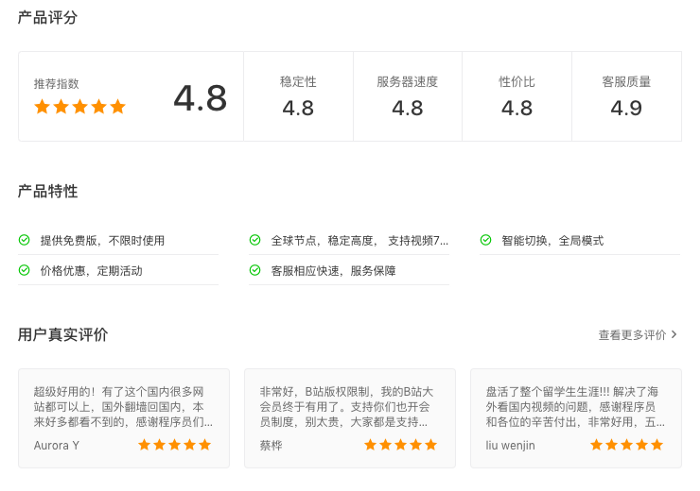Select the 稳定性 4.8 score cell
Viewport: 700px width, 491px height.
point(298,96)
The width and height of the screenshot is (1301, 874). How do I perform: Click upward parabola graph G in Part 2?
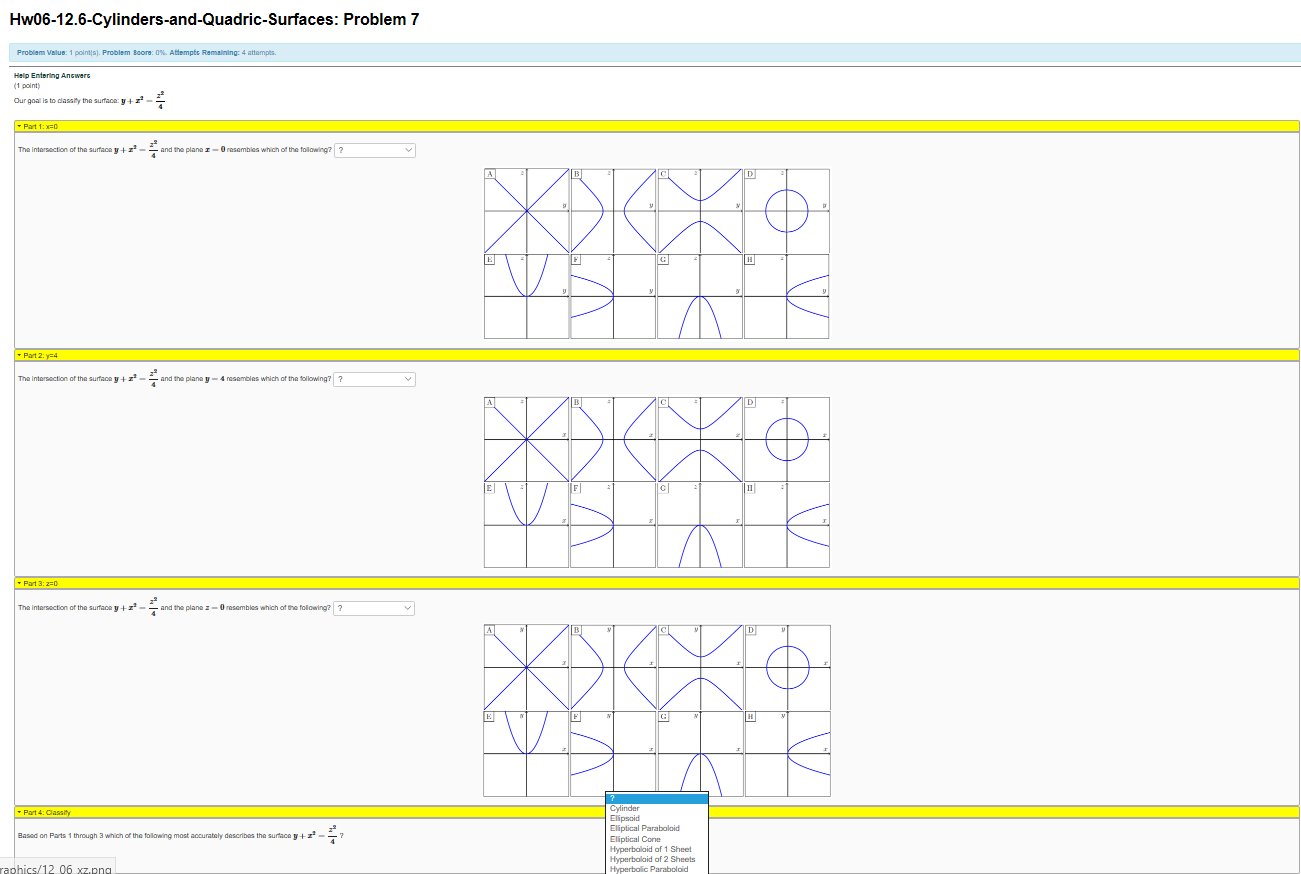click(x=699, y=525)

****************************************

### Action item
Please output, exactly and with no pictures, only the lines from the one containing "The width and" through the final line of the records above.

### Written answer
The width and height of the screenshot is (1301, 874). How do I perform: Click upward parabola graph G in Part 2?
click(x=699, y=525)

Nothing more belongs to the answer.